Battlelore chronology
|  | ...Where the Shadows Lie (2002) | Sword's Song (2003) |

= ...Where the Shadows Lie =

...Where the Shadows Lie is the first full-length album by the Finnish heavy metal band Battlelore, released in 2002. The album received good reviews and gained the band a loyal fan base. No singles were released from the album, although a video was filmed for the song "Journey to Undying Lands", used to promote the band throughout Europe. After the release of this album in 2002, guitarist Tommi Havo had to leave the band for personal reasons and was replaced by Jussi Rautio.

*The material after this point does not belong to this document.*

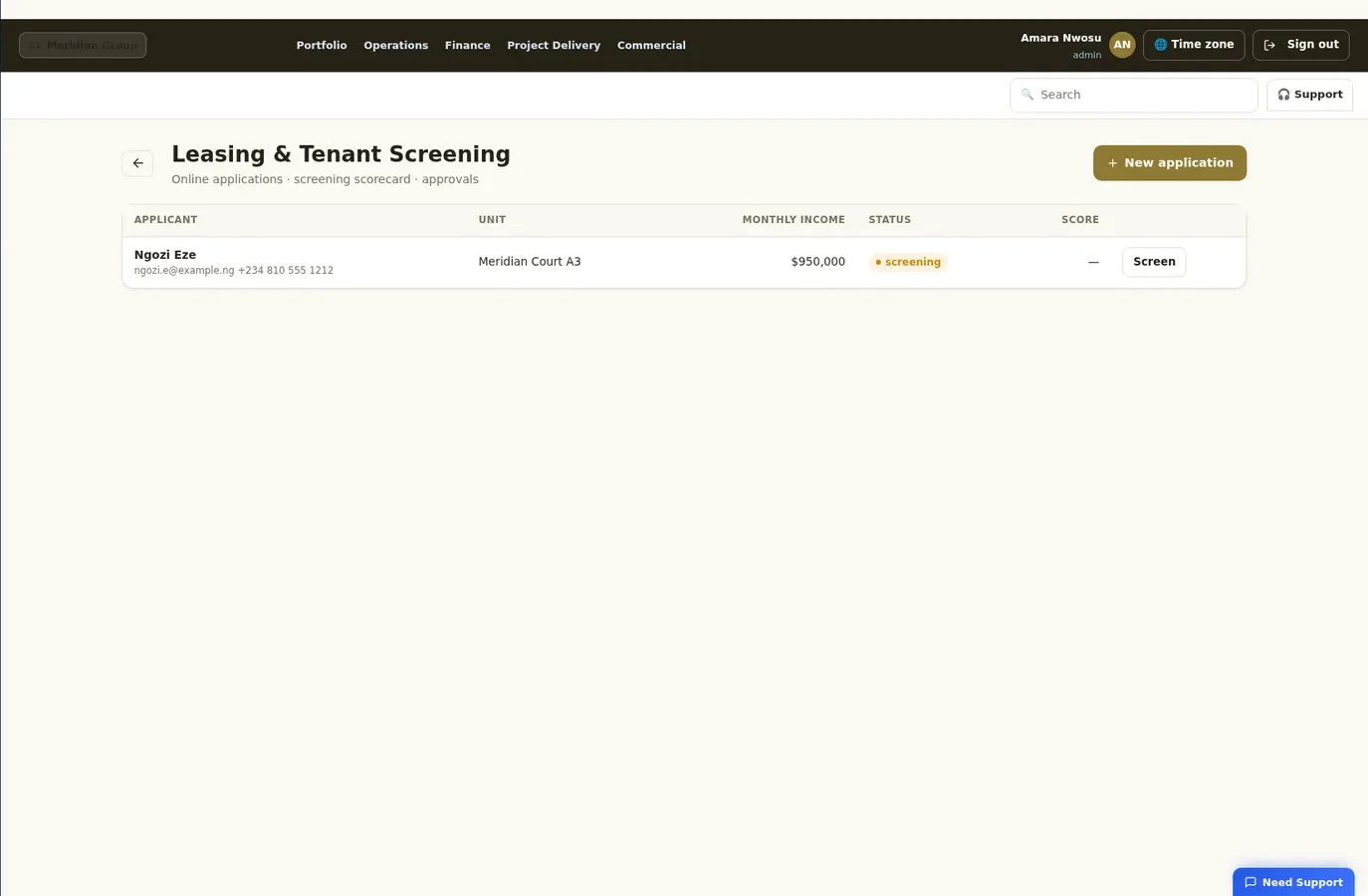Open the Portfolio menu
The height and width of the screenshot is (896, 1368).
tap(322, 45)
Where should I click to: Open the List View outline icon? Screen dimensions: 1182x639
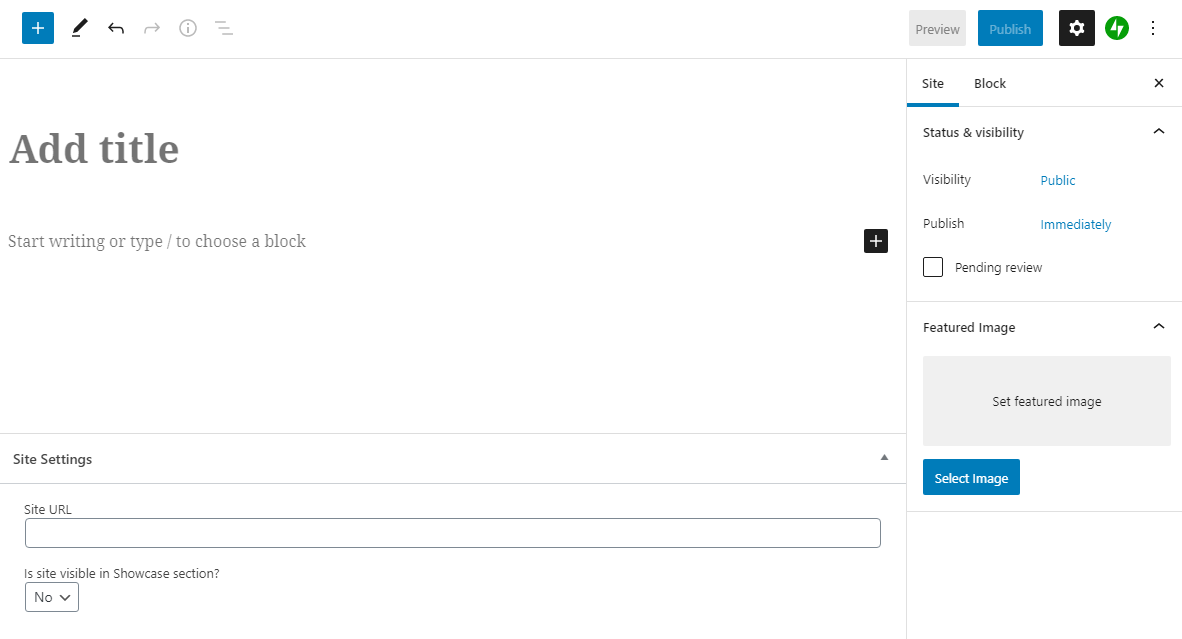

The album cover features an image of Morgoth, painted by Ted Nasmith in 1998, titled "Morgoth and High King of Noldor" (used with permission).

Professional ratings
Review scores
| Source | Rating |
| AllMusic | Star |

==Track listing==

| No. | Title | Length |
|---|---|---|
| 1. | "Swordmaster" | 5:36 |
| 2. | "The Grey Wizard" | 4:17 |
| 3. | "Raging Goblin" | 4:35 |
| 4. | "Journey to Undying Lands" | 5:50 |
| 5. | "Shadowgate" (Battlelore & Miitri Aaltonen) | 4:04 |
| 6. | "Fangorn" | 5:05 |
| 7. | "The Green Maid" | 3:44 |
| 8. | "Khazad-Dûm Pt.1 (Ages of Mithril)" | 5:20 |
| 9. | "Ride with the Dragons" | 4:17 |
| 10. | "Feast for the Wanderer" (Hidden track, not mentioned on back cover track listing. Music by Jyrki Myllärinen) | 4:05 |
| Total length: |  | 46:59 |

==Personnel==
- Band members
- Kaisa Jouhki – vocals
- Patrik Mennander – vocals
- Tommi Havo – guitar
- Jyri Vahvanen – guitar
- Miika Kokkola – bass
- Henri Vahvanen – drums
- Maria Honkanen – keyboards

- Guest musicians
- Jyrki Myllärinen – classical guitars

- Production
- Miitri Aaltonen - producer, engineer, mixing
- Pauli Saastamoinen - mastering

==Lyrical references==
- "Swordmaster" describes the preparations for battle of a Rohirrim.
- "The Grey Wizard" is about the story of Gandalf up to The Two Towers.
- "Raging Goblin" makes references to the Goblin and Olog-hai races.
- "Journey to Undying Lands" tells the story of the land of Aman, final refuge of the Elves.
- "Shadowgate" is about Minas Morgul.
- "Fangorn" is about the Ents and their attack on Isengard.
- "The Green Maid" is about Lúthien Tinúviel.
- "Khazad-Dûm Pt. 1 (Ages of Mithril)" is about the dawn of Moria.
- "Ride with the Dragons" deals with Morgoth's creation of the dragons.